Bis zum einzigen Bergpreis des Tages in Knobewald (3. Kat.), die sich Arens sicherte und damit auf Rang drei der Sonderwertung vorrückte, war der Vorsprung auf rund zwei Minuten angewachsen, sodass Le Court virtuell die neue Gesamtführende war. Nachdem zunächst nur UAE für die Verfolgungsarbeit zuständig zeigte, spannten sich im Rennverlauf weitere Teams wie Movistar vor das Feld, das seinen Rückstand gut 20 Kilometer vor dem Ziel auf unter eine halbe Minute reduziert hatte.

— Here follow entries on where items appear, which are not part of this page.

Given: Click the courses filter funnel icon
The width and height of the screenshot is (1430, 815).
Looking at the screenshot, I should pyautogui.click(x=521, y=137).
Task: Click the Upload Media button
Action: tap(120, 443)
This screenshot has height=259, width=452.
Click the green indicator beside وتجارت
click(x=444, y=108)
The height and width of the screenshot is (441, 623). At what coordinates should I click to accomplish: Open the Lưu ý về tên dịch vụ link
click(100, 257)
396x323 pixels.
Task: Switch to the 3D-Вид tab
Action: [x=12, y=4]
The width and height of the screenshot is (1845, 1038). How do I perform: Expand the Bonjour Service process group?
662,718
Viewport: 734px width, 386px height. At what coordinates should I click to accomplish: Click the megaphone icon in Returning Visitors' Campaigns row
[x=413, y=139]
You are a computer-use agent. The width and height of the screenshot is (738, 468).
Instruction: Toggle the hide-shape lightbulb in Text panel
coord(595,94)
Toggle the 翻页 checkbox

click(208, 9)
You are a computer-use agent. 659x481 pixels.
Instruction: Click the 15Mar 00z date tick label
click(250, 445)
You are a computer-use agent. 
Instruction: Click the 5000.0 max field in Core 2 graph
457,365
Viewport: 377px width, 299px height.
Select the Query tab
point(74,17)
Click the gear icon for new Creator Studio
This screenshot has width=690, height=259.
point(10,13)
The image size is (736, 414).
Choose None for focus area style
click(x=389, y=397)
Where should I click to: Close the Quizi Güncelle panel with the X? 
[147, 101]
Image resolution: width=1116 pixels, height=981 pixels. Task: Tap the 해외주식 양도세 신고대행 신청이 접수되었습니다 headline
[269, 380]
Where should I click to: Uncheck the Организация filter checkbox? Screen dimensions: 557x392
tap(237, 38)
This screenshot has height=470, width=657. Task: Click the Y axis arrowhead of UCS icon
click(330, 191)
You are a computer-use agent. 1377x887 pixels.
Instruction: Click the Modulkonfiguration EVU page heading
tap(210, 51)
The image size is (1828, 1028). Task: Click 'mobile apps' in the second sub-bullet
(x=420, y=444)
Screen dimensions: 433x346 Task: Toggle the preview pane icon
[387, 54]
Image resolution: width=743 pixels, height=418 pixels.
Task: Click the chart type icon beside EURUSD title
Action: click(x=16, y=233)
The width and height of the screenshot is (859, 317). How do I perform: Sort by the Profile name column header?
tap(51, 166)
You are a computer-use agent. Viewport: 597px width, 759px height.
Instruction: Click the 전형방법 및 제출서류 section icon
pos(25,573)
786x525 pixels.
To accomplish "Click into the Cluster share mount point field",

Das Streckenprofil der 3. Etappe der Tour de Suisse Women | Foto: Veranstalter
Nach einer Attacke von Adegeest fiel U19-Zeitfahrweltmeisterin Arens als erste Fahrerin aus der Spitzengruppe heraus. Kurz vor den Bonussprints in Sevelen zog Markus davon und sicherte sich drei Bonussekunden am ersten, um kurz vor dem zweiten 16 Kilometer vor dem Ziel vom jagenden Feld eingefangen zu werden. Koch lancierte hier ihre Teamkollegin Lauren Dickson, die sich so drei Sekunden gutschreiben lassen konnte. Reusser holte sich an den beiden Zwischensprints insgesamt drei Sekunden, Longo Borghini erhielt eine Sekunde,
Unmittelbar nach dem zweiten Bonussprint löste sich Laura Asencio (Ma Petite Entreprise) vom Peloton. Das Feld gestand der Französin rund 20 Sekunden Vorsprung zu, vereitelte die Konterattacke einer sechsköpfigen Gruppe und fing die späte Ausreißerin neun Kilometer vor dem Ziel wieder ein.
Vier Kilometer vor dem Ziel geriet die Gesamtzweite Dickson bei hohem Tempo dann aber gegen die Streckenbegrenzung und ging hart zu Boden. Mit der Britin stürzten weitere Fahrerinnen, während an der Spitze des Feldes die Positionskämpfe entbrannten. Kasia Niewiadoma führte den kleinen Canyon-Zug auf den Schlusskilometer, ehe ihre Teamkollegin Bäckstedt schon 200 Meter vor dem Ziel antrat und sich mit riesigem Vorsprung den Sieg holte.